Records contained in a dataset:
○ ○ ○ ○ ○ ○ ○
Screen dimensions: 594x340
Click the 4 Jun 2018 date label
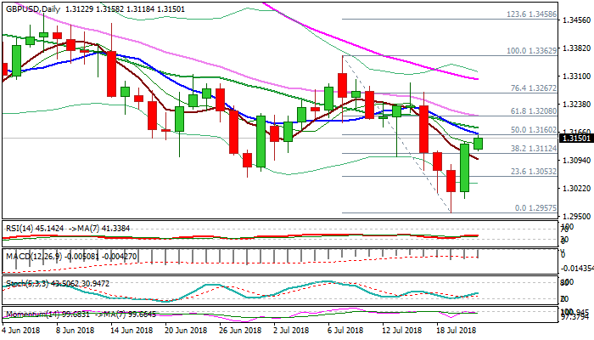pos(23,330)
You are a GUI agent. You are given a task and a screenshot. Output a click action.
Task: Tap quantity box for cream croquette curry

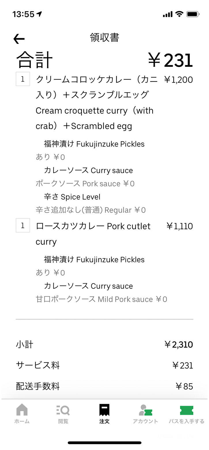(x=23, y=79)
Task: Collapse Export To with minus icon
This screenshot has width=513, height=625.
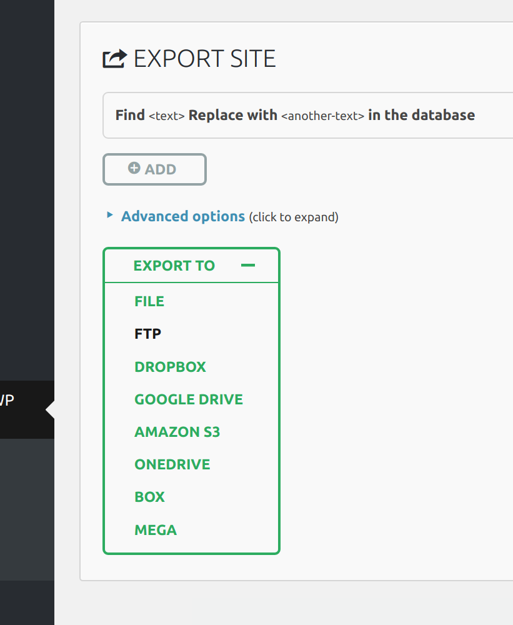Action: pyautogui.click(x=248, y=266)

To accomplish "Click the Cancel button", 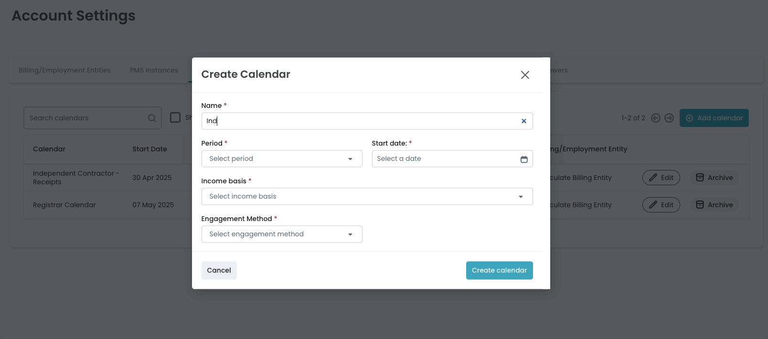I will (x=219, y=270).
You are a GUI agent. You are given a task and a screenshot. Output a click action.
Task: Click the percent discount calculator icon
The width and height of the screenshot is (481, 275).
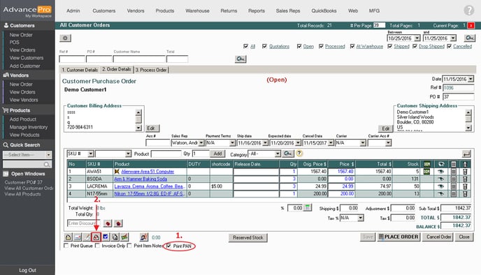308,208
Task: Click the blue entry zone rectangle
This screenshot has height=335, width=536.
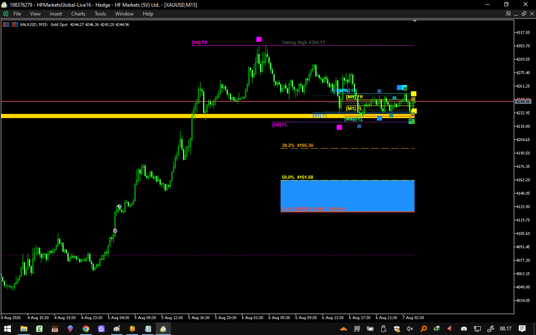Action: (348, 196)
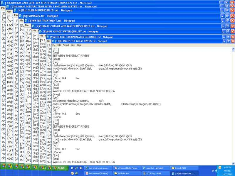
○ ○ ○ ○ ○ ○ ○
Task description
Look through the records for the word "icon". Every line that has it should be copied.

Answer for this exercise
Task: Collapse Export To with minus icon
Task: Click the percent discount calculator icon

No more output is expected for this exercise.